STARTING BERT FINE-TUNING
Device: cuda
Epochs: 3
Batch size: 16
Learning rate: 2e-5
Total parameters: 109,483,778

 EPOCH 1/3
------------------------------------------------------------


Training:  10%|▉         | 154/1563 [01:23<12:24,  1.89it/s, loss=0.3692, acc=0.8312]

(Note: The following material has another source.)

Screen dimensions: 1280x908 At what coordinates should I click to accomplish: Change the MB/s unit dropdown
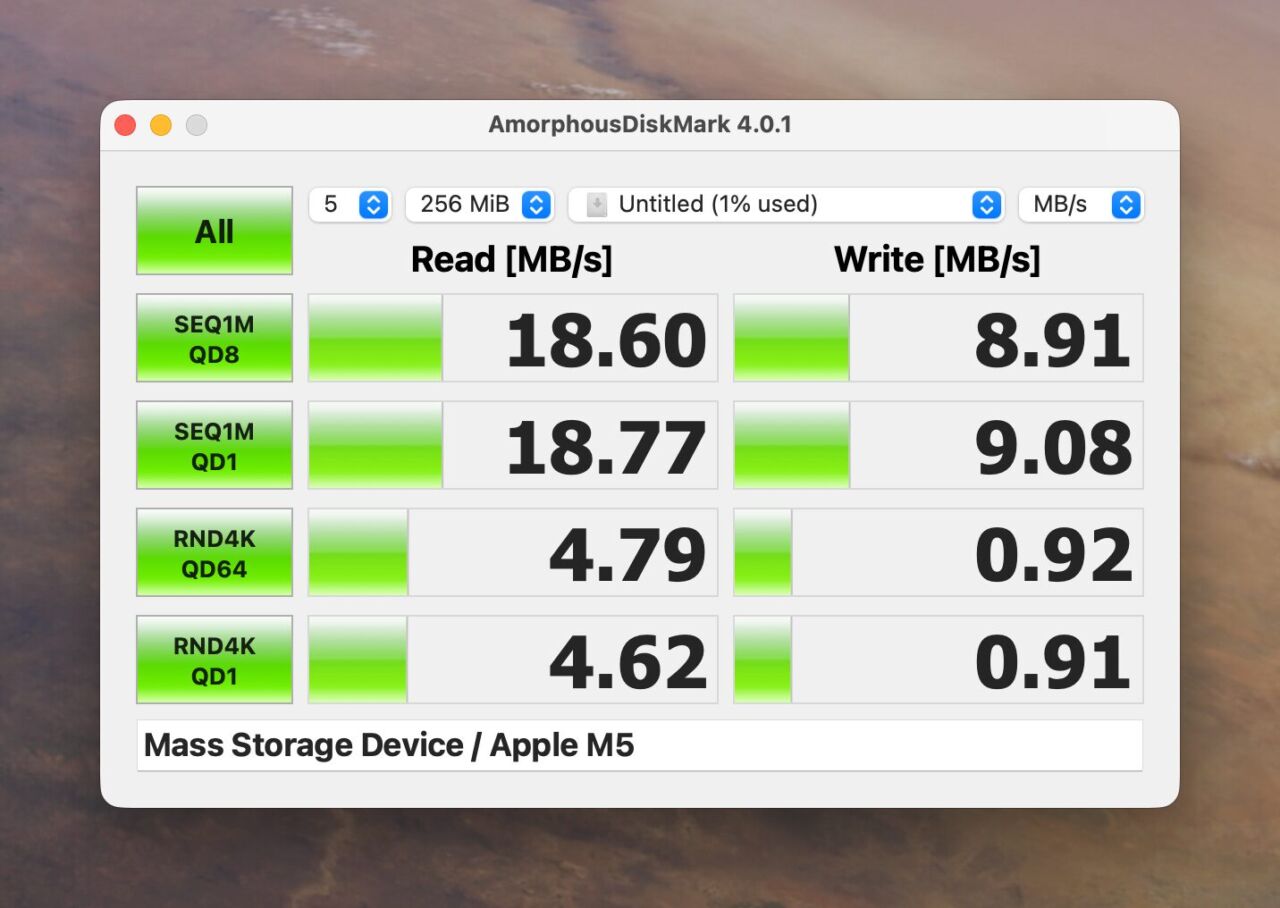point(1080,205)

## Part 5: Results Analysis & Conclusions

### Comparing BERT vs Baseline

**Final Results:**
- **Baseline (TF-IDF):** 88.84% accuracy, no overfitting
- **BERT (3 epochs):** ~88.97% accuracy, severe overfitting

### Overfitting Analysis

**Typical pattern observed:**
```
Epoch 1: Train 85%, Test 89% (Test better - healthy!)
Epoch 2: Train 93%, Test 89% (Gap opening)
Epoch 3: Train 97%, Test 89% (Severe overfitting)
```

**What happened:**
- Training accuracy jumped 12% (85% → 97%)
- Test accuracy stayed flat (~89%)
- Model memorized training data instead of learning patterns

**Root cause:**
- 109M parameters ÷ 25k examples = 4,379 params/example
- Model has enough capacity to memorize every training example
- Insufficient data to force generalizable learning

### Key Insights

**1. Dataset Size Matters**
- 25k examples insufficient for 109M parameter model
- Transformers typically need 100k+ examples
- Rule: Match model complexity to data availability

**2. Simple Baselines Can Win**
- TF-IDF achieved 88.84% with no overfitting
- BERT achieved 88.97% with severe overfitting
- 0.13% gain not worth the complexity

**3. Overfitting Detection**
- Train-test gap is key metric
- Monitor from Epoch 1
- Early stopping could have helped

**4. Production Considerations**
- TF-IDF: <1 min training, simple deployment
- BERT: 39 min training, complex infrastructure
- For 0.13% gain, simplicity wins

### Lessons Learned

**Always establish simple baselines first**  
**Model complexity should match dataset size**  
**Monitor train-test gap for overfitting**  
**Consider cost-benefit in model selection**  
**More parameters ≠ better performance**  

### When to Use Each Approach

**Use TF-IDF + Logistic Regression when:**
- Dataset < 100k examples
- Binary/simple classification
- Speed and simplicity valued
- Interpretability required

**Use BERT/Transformers when:**
- Dataset > 100k examples
- Complex NLP tasks (NER, QA, summarization)
- Context-dependent understanding critical
- You have compute budget and time

### Future Improvements

To improve BERT performance:
1. **More data:** Increase to 100k+ examples
2. **Early stopping:** Stop at Epoch 1
3. **Smaller model:** Try DistilBERT (66M params)
4. **Regularization:** Increase dropout rates
5. **Data augmentation:** Paraphrasing, back-translation

---

**Conclusion:** This project demonstrates that state-of-the-art models aren't always the best choice. Model selection should be driven by dataset characteristics, task requirements, and production constraints - not just pursuing the latest architecture.